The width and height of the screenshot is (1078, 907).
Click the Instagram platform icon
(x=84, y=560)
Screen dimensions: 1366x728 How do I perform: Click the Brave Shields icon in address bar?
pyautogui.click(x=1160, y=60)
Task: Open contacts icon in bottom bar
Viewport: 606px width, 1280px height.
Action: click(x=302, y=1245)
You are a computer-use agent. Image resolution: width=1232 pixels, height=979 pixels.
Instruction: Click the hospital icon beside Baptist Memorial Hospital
...
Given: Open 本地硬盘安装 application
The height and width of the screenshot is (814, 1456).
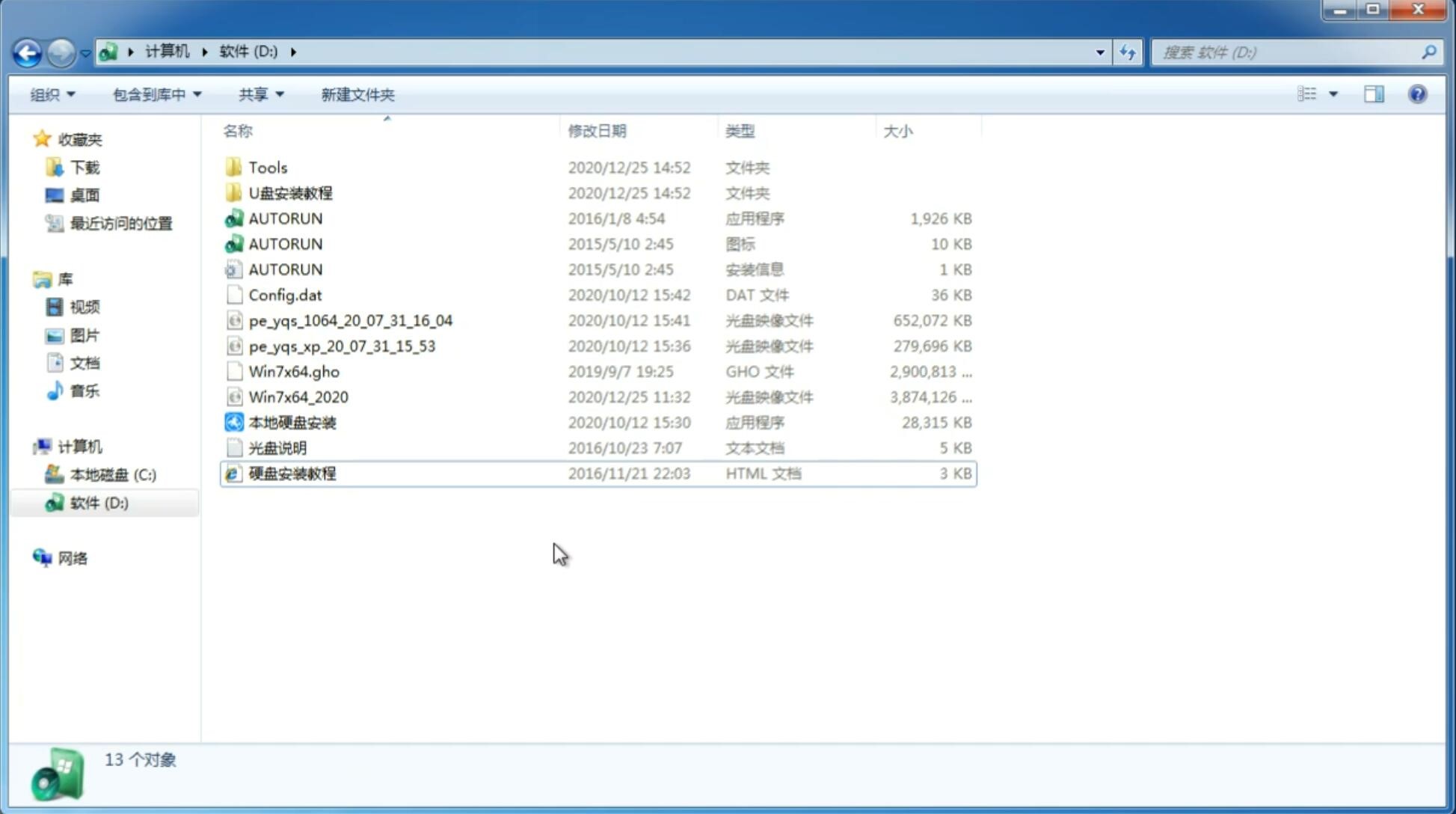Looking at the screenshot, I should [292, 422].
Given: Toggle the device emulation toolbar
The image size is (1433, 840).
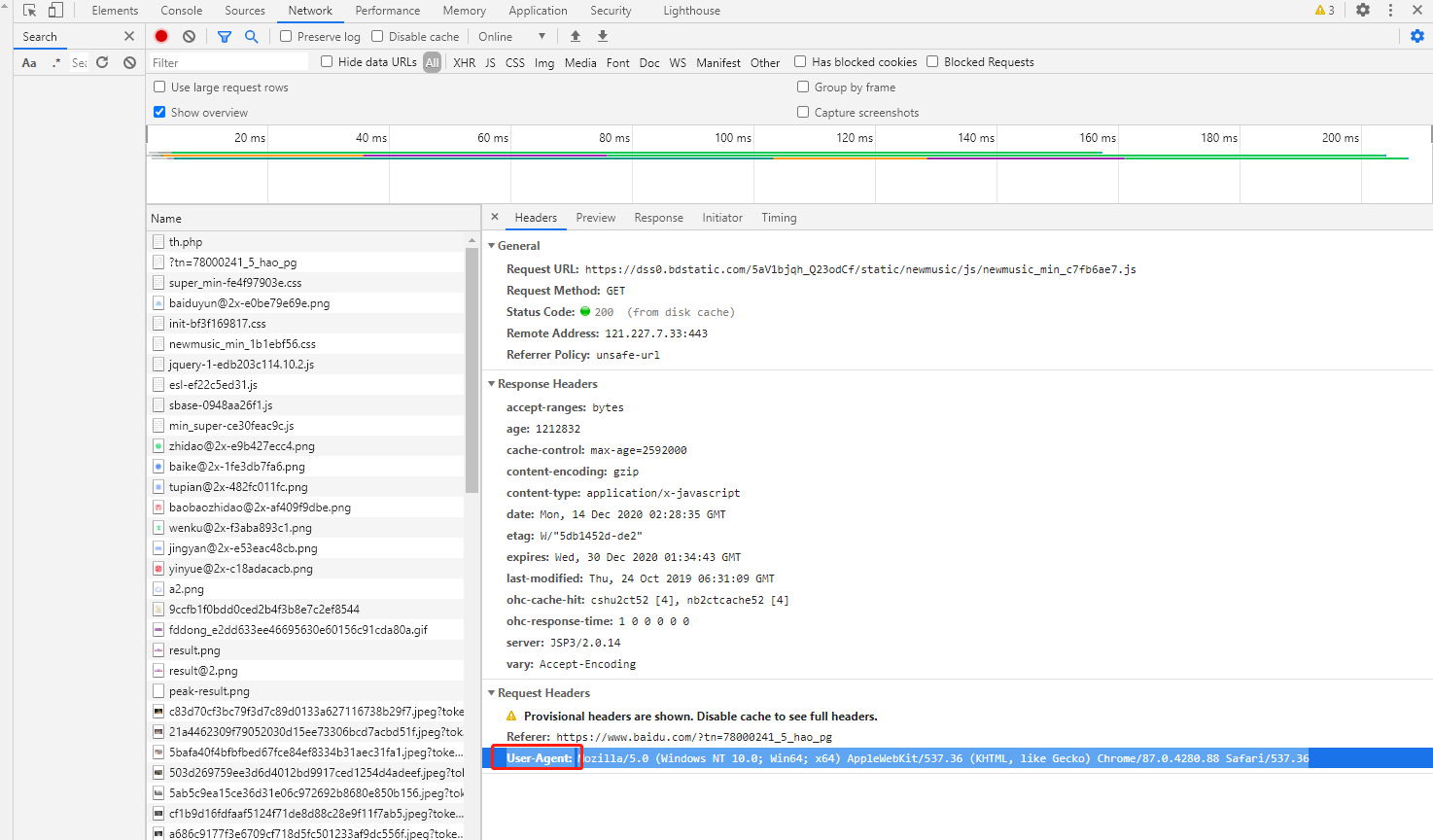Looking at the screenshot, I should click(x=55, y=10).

• Work instruction
Word for word, restate the lines of the data above that fall between the line holding "The width and" and the line holding "You are a computer-use", inclusive, and no other lines.

• Written reply
The width and height of the screenshot is (1078, 907).
Click the Instagram platform icon
(x=84, y=560)
Screen dimensions: 1366x728 How do I perform: Click the Brave Shields icon in address bar?
pyautogui.click(x=1160, y=60)
Task: Open contacts icon in bottom bar
Viewport: 606px width, 1280px height.
Action: click(x=302, y=1245)
You are a computer-use agent. Image resolution: width=1232 pixels, height=979 pixels.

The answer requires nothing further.